* [BRIEF]:
Return every one of the following items verbatim, with no changes to any line.

* [SOURCE DATA]:
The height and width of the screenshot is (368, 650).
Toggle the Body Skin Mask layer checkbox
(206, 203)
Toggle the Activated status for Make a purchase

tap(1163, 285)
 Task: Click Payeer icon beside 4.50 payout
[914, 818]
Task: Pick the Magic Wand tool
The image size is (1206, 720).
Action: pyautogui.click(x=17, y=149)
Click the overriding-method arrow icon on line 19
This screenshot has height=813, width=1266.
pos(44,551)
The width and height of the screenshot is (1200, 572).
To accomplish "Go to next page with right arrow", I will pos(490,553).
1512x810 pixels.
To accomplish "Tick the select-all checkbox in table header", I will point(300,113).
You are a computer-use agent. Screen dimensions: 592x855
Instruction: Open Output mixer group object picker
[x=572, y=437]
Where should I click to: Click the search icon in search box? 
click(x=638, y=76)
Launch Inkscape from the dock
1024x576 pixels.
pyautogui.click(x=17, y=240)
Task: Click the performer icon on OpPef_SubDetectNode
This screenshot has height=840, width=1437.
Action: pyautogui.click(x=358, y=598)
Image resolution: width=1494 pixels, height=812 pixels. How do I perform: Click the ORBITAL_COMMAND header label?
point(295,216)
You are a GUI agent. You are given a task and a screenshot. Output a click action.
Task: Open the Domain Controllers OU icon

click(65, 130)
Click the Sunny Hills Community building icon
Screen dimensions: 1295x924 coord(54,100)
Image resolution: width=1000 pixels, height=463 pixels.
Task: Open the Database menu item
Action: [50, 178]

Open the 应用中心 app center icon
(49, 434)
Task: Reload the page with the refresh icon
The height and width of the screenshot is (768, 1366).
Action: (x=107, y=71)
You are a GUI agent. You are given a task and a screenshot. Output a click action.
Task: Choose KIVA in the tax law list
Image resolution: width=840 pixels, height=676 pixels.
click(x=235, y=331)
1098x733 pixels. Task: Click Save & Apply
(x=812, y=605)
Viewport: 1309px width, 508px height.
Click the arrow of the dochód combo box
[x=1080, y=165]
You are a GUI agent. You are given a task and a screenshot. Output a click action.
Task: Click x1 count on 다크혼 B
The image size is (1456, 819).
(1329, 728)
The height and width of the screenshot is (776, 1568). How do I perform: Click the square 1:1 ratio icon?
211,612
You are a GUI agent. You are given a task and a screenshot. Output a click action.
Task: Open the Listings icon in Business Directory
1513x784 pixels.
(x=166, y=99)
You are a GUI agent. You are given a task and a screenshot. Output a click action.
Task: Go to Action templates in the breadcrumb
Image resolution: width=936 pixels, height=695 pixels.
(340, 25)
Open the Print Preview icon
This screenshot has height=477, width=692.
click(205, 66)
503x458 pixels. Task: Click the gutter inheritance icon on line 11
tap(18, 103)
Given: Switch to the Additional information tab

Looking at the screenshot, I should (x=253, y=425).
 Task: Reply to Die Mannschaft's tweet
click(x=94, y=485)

* [ANSWER FOR THIS EXERCISE]:
The height and width of the screenshot is (368, 650).
Toggle the Body Skin Mask layer checkbox
(206, 203)
Toggle the Activated status for Make a purchase

tap(1163, 285)
 Task: Click Payeer icon beside 4.50 payout
[914, 818]
Task: Pick the Magic Wand tool
The image size is (1206, 720).
Action: pyautogui.click(x=17, y=149)
Click the overriding-method arrow icon on line 19
This screenshot has height=813, width=1266.
pos(44,551)
The width and height of the screenshot is (1200, 572).
To accomplish "Go to next page with right arrow", I will pos(490,553).
1512x810 pixels.
To accomplish "Tick the select-all checkbox in table header", I will point(300,113).
You are a computer-use agent. Screen dimensions: 592x855
Instruction: Open Output mixer group object picker
[x=572, y=437]
Where should I click to: Click the search icon in search box? 
click(x=638, y=76)
Launch Inkscape from the dock
1024x576 pixels.
pyautogui.click(x=17, y=240)
Task: Click the performer icon on OpPef_SubDetectNode
This screenshot has height=840, width=1437.
Action: pyautogui.click(x=358, y=598)
Image resolution: width=1494 pixels, height=812 pixels. How do I perform: Click the ORBITAL_COMMAND header label?
point(295,216)
You are a GUI agent. You are given a task and a screenshot. Output a click action.
Task: Open the Domain Controllers OU icon

click(65, 130)
Click the Sunny Hills Community building icon
Screen dimensions: 1295x924 coord(54,100)
Image resolution: width=1000 pixels, height=463 pixels.
Task: Open the Database menu item
Action: [50, 178]

Open the 应用中心 app center icon
(49, 434)
Task: Reload the page with the refresh icon
The height and width of the screenshot is (768, 1366).
Action: (x=107, y=71)
You are a GUI agent. You are given a task and a screenshot. Output a click action.
Task: Choose KIVA in the tax law list
Image resolution: width=840 pixels, height=676 pixels.
click(x=235, y=331)
1098x733 pixels. Task: Click Save & Apply
(x=812, y=605)
Viewport: 1309px width, 508px height.
Click the arrow of the dochód combo box
[x=1080, y=165]
You are a GUI agent. You are given a task and a screenshot. Output a click action.
Task: Click x1 count on 다크혼 B
The image size is (1456, 819).
(1329, 728)
The height and width of the screenshot is (776, 1568). How do I perform: Click the square 1:1 ratio icon?
211,612
You are a GUI agent. You are given a task and a screenshot. Output a click action.
Task: Open the Listings icon in Business Directory
1513x784 pixels.
(x=166, y=99)
You are a GUI agent. You are given a task and a screenshot. Output a click action.
Task: Go to Action templates in the breadcrumb
Image resolution: width=936 pixels, height=695 pixels.
(340, 25)
Open the Print Preview icon
This screenshot has height=477, width=692.
click(205, 66)
503x458 pixels. Task: Click the gutter inheritance icon on line 11
tap(18, 103)
Given: Switch to the Additional information tab

Looking at the screenshot, I should (x=253, y=425).
 Task: Reply to Die Mannschaft's tweet
click(x=94, y=485)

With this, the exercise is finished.